Exercise tasks:
- a) Copy the passage on Modern Monetary Theory from "One is that, as" to "taxes are theft.", word for word.
- b) In the passage on Modern Monetary Theory, what did James Carville say he would like to come back as if there were reincarnation?

Yves here. Richard Murphy gives a straightforward explanation of why governments that issue their own currency and tax to assure its use do not need to borrow in order to spend. Borrowing is simply a political convention, plus public government bands are useful, via providing a safe investment (absent large interest rate increases).
So why is there so little uptake of this message from Modern Monetary Theory? Recall that Stephanie Kelton was an economist to the Senate Budget Committee, yet I have yet to hear of any Senator advocate for MMT ideas.
Prototypical MMT discussions mention that currency issuers are not like households, that the only constraint they have on spending is real resources, as in inflation. So why is this message met with such resistance?
One is that, as Murphy’s title makes clear, that governments (or at least national governments in large nation states) wield more power than the private sector. Witness the post-crisis rescues of financial institutions as well as automakers, or how governments all over the world propped up spending during Covid. But if you are in the Anglospehere, you’ve been indoctrinated to regard government activity as crowding out commerce, or worst, that the private sector is more efficient than the state. Oh, and that taxes are theft.
Consider Mikhail Kalecki’s seminal article, The Political Obstacles to Achieving Full Employment. The impediment is that even though businessmen would make more money under full employment, they would also have less social/status difference with labor. On top of that, the state playing a more active role in the economy would additionally reduce the importance of the commercial sector and impair its claims to being indispensable.
The resistance to taking advantage of the flexibility of a fiat currency is in large measure due to campaigns to discredit the idea of government intervention, when oddly no one made much noise about the >$162 billion sent to the Project Ukraine burn pit.
However, MMT proponents, IMHO, do themselves a disservice by not mentioning the role of tax in draining demand/checking inflation often enough. That feeds into the “This sounds too much like a free lunch” reaction. Even the policies that broke the gold standard are not framed well. You often hear commentators casually say that in the 1960s, the Federal government “spent too much” between LBJ’s Great Society programs, the Man on the Moon, and the Vietnam War.
The more accurate formulation was that even members of LBJ’s economic team, such as Walter Heller, told LBJ he needed to raise taxes, that running deficits when the economy was at full employment was too stimulative and would produce inflation. LBJ refused because he believed the public would perceive that they were being hit with higher taxes to fund an unpopular war.
By Richard Murphy, Professor of Accounting Practice at Sheffield University Management School and a director of the Corporate Accountability Network. Originally published at Funding the Future
James Carville, adviser to Bill Clinton, once said that if there were reincarnation, he would like to come back as the bond market, because then he could “intimidate everybody”.
The Financial Times has repeated that line in an editorial, claiming that bond investors continue to exercise power over governments and that unless “government spending is brought under control”, financial markets will impose their will.

Data shown:
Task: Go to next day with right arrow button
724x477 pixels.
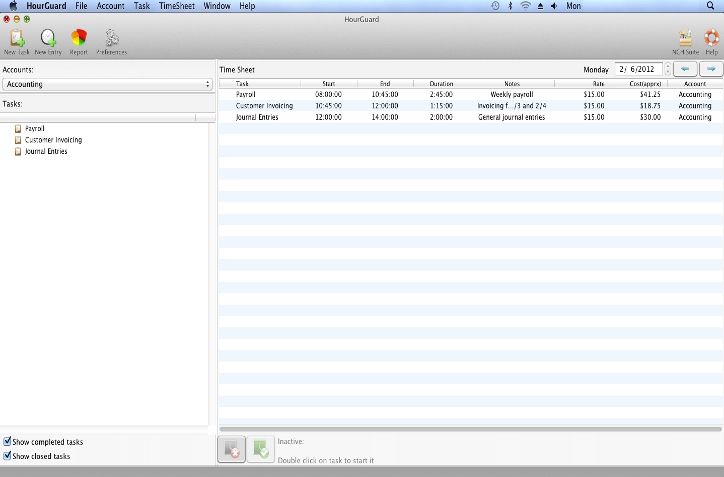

Problem solutions:
- a)
One is that, as Murphy’s title makes clear, that governments (or at least national governments in large nation states) wield more power than the private sector. Witness the post-crisis rescues of financial institutions as well as automakers, or how governments all over the world propped up spending during Covid. But if you are in the Anglospehere, you’ve been indoctrinated to regard government activity as crowding out commerce, or worst, that the private sector is more efficient than the state. Oh, and that taxes are theft.

- b) The bond market.